More formally, Vasya wants to choose the numbers $b_1, b_2, \dots, b_n$ ($1 \le b_i \le a_i$) — the number of parts into which Vasya will cut the chocolate bar along each dimension. The condition $b_1 \cdot b_2 \cdot \ldots \cdot b_n \ge k$ must be met to get at least $k$ pieces after all cuts.

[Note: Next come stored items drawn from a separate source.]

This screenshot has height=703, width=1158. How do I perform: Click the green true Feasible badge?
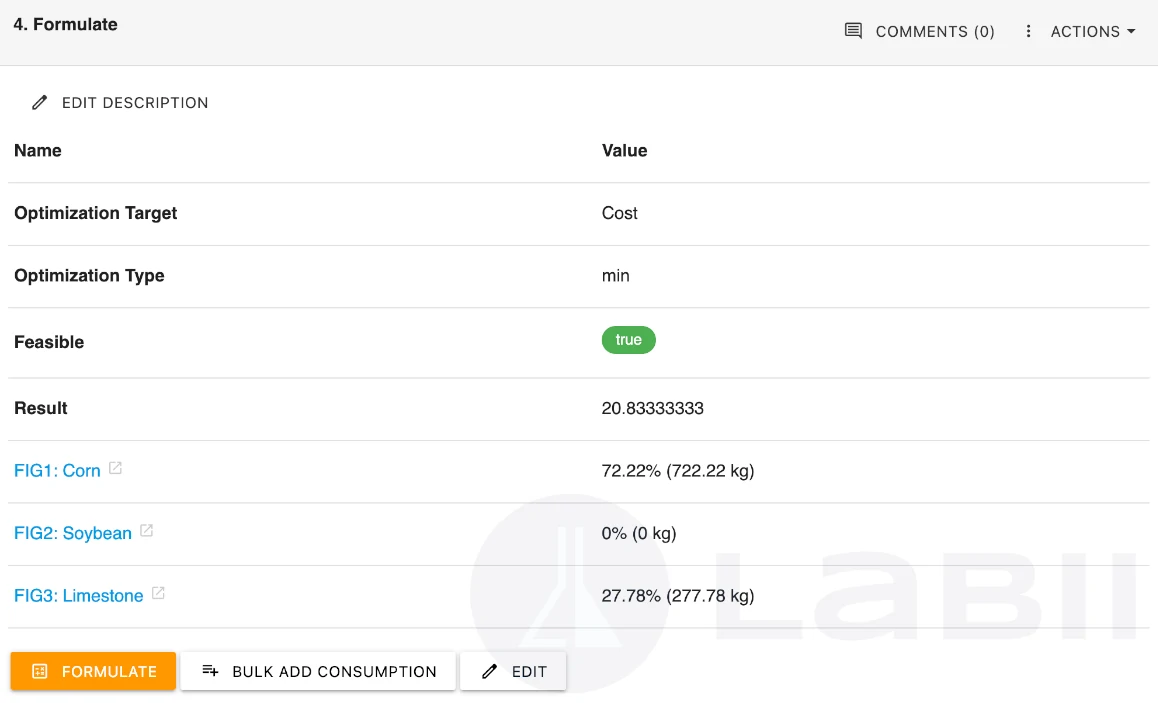coord(628,340)
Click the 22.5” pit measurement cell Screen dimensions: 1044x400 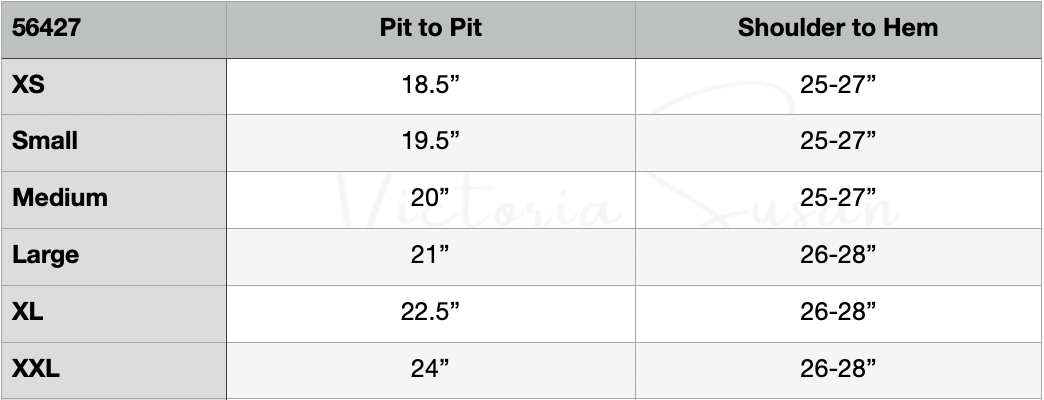pyautogui.click(x=430, y=312)
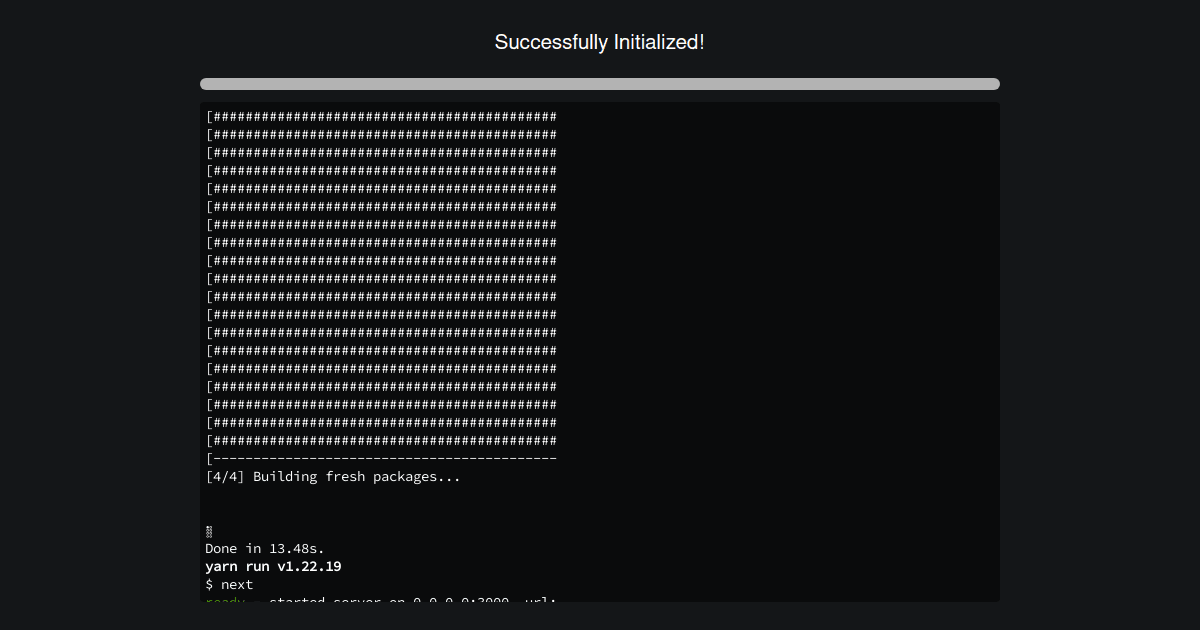Screen dimensions: 1200x630
Task: Click a middle hash progress row
Action: 380,278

It can be noted that with optimal cutting with such parameters, the minimum piece will contain $\lfloor \frac{a_1}{b_1} \rfloor \dotsm \lfloor \frac{a_n}{b_n} \rfloor$ slices, and its volume will be equal to $\lfloor \frac{a_1}{b_1} \rfloor \dotsm \lfloor \frac{a_n}{b_n} \rfloor \cdot \frac{1}{a_1 a_2 \cdots a_n}$.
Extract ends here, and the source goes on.